The original capacitor (in the image above) may have had some sort of defect or at the best it was not designed with low frequency currents in mind. First time after changing the existing bypass capacitor with another one (the same values) the noise was about the same. Then after changing it once more with yet another capacitor taken from another dead PSU the noise was finally gone.
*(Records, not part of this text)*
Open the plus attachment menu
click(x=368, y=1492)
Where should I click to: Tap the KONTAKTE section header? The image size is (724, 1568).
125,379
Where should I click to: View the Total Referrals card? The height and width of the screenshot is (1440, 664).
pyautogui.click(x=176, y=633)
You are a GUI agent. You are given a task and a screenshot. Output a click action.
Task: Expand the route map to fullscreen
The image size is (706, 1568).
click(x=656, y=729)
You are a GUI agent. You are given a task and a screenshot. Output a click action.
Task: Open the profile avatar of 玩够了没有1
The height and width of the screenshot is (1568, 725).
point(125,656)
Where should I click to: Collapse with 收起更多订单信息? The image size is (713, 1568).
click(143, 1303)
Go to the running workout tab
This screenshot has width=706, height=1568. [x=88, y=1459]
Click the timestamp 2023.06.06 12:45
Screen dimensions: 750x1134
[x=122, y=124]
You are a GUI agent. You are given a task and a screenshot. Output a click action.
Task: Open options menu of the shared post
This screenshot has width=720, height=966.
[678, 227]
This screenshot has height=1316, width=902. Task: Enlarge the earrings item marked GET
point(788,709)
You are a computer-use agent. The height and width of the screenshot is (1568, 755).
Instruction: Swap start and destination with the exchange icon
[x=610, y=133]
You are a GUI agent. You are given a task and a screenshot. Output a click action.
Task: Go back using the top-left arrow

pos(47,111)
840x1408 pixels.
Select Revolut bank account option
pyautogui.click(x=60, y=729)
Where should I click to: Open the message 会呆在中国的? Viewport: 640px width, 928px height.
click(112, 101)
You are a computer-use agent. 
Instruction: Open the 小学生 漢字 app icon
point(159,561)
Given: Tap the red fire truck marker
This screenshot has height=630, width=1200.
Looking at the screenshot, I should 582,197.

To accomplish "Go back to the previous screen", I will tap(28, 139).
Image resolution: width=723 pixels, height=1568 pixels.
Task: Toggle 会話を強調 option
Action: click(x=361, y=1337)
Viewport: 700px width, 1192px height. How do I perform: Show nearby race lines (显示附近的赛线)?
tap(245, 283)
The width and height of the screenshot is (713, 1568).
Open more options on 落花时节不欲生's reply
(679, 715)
This is telling us that the issue might be either a slip in the circuit design or improper quality capacitor for the job or a combination of both. Assembling back the subwoofer enclosure is shown in the following pictures:

Comments (15)

  1. Paul says:

    Hi, I’m not a pro at fixing such problems, but the buzzing sound ist pretty much annoying… my biggest problem so far is to get the PSU board out of the Subwoofer, because it is glued and I don’t want to destroy anything… Can you help me to solve this?

  2. Anonymous says:

    The easiest fix of all, with much less effort is just to pour some epoxy resin or hot glue on top of the capacitor covering it all and joining it with the rest of the board or the large capacitor next to it.
    This should stop the vibration from propagating into the air. You can hear the different tones if you just touch it with a screwdriver and see how gets more silent the stiffer it gets.
    With me, I used hot glue, and it became almost silent after leaving the glue sit for 1 day (can’t hear it 0.5m away). That kind of glue seems stiff to the touch just a few minutes after pouring, but takes quite a few hours to reach its final stiffness.

  3. Lukas says:

    Thanks for the detailed description of the fault. Very usefull.
    I used a pulse rated film cap as replacement. No more anoying buzzing.

  4. John says:

    Is there a risk of a fire, short circuit or any other important problem?

    • says:

      Working on PSUs it’s always risky! Testing should be done before re-assembling. Also make sure you clean the board after working on it with isopropyl alcohol.

  5. Lorak says:

    Thx! I Bought one for 10$ and repaired for 0.1$. Used 3kV 10nF. They should put better capacitor instead of fake tweeters 😀

  6. Ivan says:

    Hello, i have the same problem mine are brand new too. I have warranty 2 years, if i replace it with new ones ill get the same problem right? And i want to ask, is it ok if i turn the power off by the plug (power strip switch)?

  7. Anonymous says:

    Hello, thanks for explaining the issue. I’m not really bothered by the sound, but does this shorten the lifespan of the device? Thanks in advance!

    • says:

      The buzzing might lead to some damage over a long time, as it represents current noise being pumped constantly by the power supply into the audio amplifier circuit board.

  8. J. says:

    I have this problem when I turn off the speakers. Is that normal?

  9. Fabio says:

    Hi, in the article you speak a 10KV (ten) ceramic capacitor but in the photos and in the video I see 1KV (one) ceramic capacitor … is it the same?
    This is because I only have a 103 10KV available to me … it’s just bigger in size … can I use it?
    Thank you

    • says:

      Hello Fabio, it is actually a 1KV (not 10KV – corrected) ceramic capacitor (as in the photographs). You can also use a 10KV as it is equal or higher voltage rating than original. On the other hand, the capacitance should remain close to 10nF as this capacitor has specific filtering role at this value in the SMPSU circuit.